→ **AIM OF THE TASK**:
How many lines in the records below contain the string "arrow"? Answer with the number alone.
◆ ◆ ◆ ◆ ◆ ◆ ◆
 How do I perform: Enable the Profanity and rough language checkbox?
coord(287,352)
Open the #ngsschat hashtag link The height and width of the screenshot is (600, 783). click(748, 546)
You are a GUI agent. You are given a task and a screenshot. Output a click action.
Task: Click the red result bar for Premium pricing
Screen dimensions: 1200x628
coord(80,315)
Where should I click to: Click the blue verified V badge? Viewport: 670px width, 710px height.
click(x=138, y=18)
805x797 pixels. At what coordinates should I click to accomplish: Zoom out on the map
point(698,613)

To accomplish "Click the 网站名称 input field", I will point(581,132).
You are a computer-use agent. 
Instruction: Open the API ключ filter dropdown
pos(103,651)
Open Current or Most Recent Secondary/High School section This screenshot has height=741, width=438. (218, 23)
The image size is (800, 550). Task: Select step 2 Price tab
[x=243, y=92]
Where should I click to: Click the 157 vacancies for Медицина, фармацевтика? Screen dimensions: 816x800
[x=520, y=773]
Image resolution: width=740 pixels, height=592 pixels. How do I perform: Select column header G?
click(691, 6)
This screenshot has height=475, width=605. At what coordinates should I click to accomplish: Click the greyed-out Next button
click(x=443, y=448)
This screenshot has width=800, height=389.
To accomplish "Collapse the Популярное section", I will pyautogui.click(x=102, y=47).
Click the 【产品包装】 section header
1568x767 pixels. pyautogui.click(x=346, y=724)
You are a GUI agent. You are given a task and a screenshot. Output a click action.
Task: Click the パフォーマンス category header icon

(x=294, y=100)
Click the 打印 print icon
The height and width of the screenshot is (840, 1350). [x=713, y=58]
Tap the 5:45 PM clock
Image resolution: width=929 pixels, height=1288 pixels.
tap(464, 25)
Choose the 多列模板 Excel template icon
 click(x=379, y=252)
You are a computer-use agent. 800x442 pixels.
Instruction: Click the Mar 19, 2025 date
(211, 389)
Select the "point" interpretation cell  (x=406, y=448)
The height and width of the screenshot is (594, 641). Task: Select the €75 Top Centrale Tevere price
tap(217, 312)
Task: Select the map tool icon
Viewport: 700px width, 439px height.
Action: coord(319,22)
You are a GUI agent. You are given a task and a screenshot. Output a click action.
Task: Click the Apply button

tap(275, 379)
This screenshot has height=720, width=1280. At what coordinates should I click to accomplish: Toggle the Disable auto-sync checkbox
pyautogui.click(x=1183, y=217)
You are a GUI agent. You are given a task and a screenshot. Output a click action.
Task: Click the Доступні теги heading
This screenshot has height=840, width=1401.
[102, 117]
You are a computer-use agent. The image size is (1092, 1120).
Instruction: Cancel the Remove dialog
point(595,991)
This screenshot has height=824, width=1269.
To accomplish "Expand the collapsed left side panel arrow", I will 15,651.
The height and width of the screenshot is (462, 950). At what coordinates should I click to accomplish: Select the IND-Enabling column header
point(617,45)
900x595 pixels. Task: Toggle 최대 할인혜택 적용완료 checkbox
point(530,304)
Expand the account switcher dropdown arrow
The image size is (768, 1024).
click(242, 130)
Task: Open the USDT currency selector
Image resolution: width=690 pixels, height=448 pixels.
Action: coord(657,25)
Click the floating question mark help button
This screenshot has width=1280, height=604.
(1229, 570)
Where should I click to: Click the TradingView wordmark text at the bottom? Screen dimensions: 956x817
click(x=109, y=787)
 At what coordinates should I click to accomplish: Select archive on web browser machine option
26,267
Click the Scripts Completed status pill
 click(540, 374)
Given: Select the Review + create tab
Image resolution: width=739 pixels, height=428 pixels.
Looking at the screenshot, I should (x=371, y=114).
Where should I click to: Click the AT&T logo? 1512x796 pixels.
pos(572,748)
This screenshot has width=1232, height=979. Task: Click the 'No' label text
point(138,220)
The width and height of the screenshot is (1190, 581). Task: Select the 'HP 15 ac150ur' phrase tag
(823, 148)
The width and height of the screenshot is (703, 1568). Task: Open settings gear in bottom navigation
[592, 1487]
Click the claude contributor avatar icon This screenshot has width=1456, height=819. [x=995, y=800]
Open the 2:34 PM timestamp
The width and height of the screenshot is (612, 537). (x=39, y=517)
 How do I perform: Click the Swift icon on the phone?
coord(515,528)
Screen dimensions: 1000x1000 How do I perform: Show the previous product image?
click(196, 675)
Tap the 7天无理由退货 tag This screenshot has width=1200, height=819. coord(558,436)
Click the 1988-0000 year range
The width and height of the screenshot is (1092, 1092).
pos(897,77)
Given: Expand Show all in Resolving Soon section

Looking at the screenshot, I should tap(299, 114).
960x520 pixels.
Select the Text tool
◆ ◆ ◆ ◆ ◆ ◆ ◆
→ **REPLY TO THE EXERCISE**:
2